Passionate art collectors, Anita Nagler and Robert Moyer were walking the dog in their east-side Chicago neighborhood when they spotted an artistic masterpiece they couldn’t resist. “With the old bricks, stonework, and a tree-filled courtyard, it felt like something you’d see in Europe or New Orleans,” Anita says.
The house had been built in 1880 as a brick one-and-a-half-story Victorian cottage, with a bay window and front door that faced the street. In 1948, it was converted into the Hudson Studios, apartments where artists could work and live. The front bay was sheared off, gables and pitched rooflines were eliminated and replaced by flat roofs, and the front door and windows were bricked over.
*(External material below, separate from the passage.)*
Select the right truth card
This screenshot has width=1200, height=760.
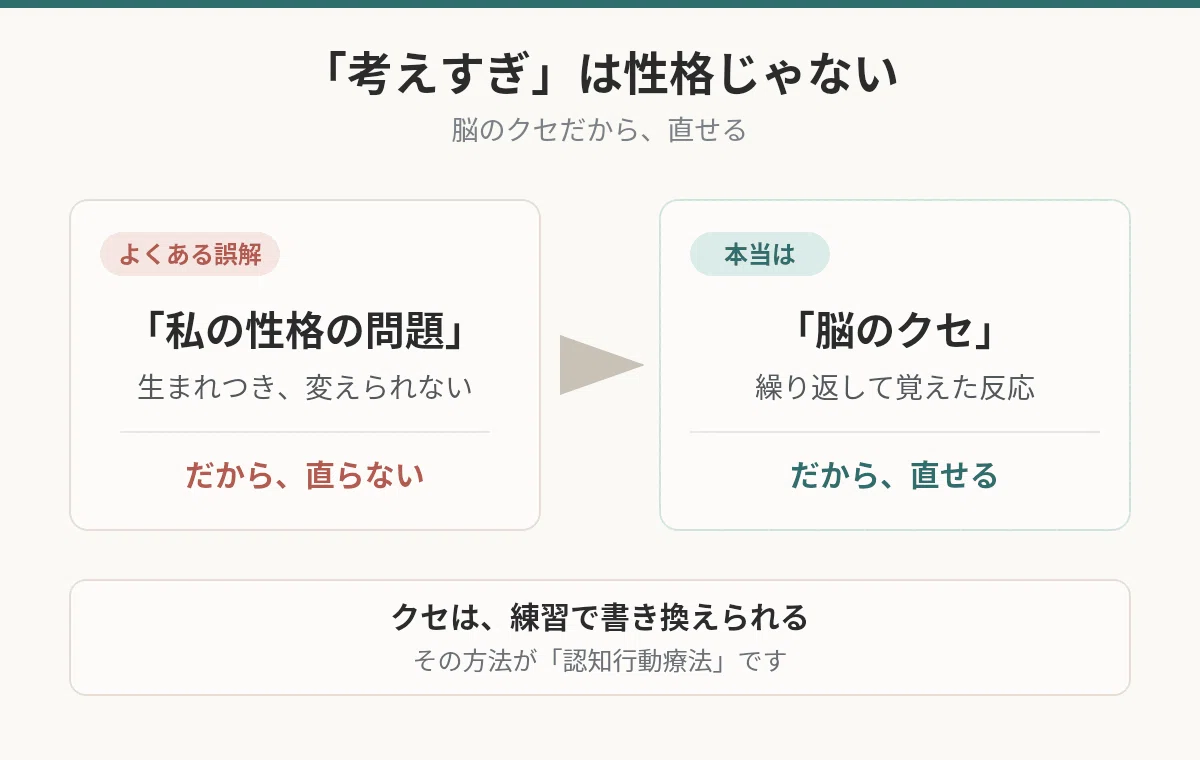pyautogui.click(x=895, y=365)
The main entrance was shifted to the side, so the building looked into a courtyard shared by a neighboring house, which was also divided into studios and apartments.
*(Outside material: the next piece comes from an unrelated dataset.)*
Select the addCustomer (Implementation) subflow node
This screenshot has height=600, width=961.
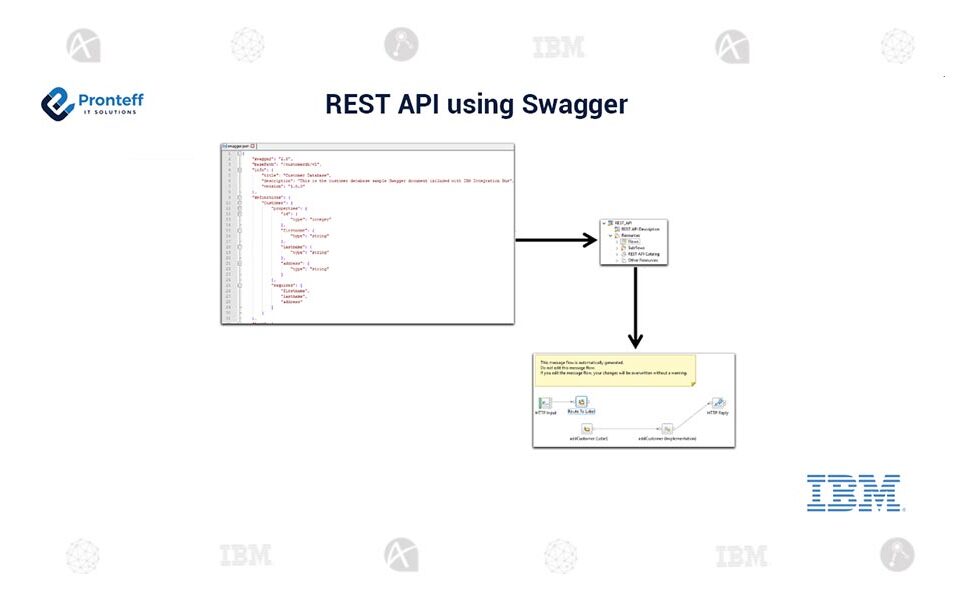667,428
In 2000, a developer began returning the buildings to single-family dwellings. “What made the houses unique was that there was a courtyard in between them,” says David MacKenzie, a Chicago architect who worked with the developer, and later with Anita and Robert, to finish the spaces. “Instead of a typical Chicago rowhouse right on the sidewalk, here you enter from the side adjacent to the courtyard.” The main entrance is on the second-level terrace, near the tower-like structure.
Architect: David MacKenzie, formerly of Griskelis, Young and Harrell, now David MacKenzie Inc., 400 N. Michigan Ave., Suite 500, Chicago, IL 60611; 312/645-0011, davidmackenzieinc.com.
Interior designer: Eva Quateman, Eva Quateman Interiors, 220 W. Huron, Suite 2002, Chicago, IL 60610; 312/255-8800, evaquateman.com.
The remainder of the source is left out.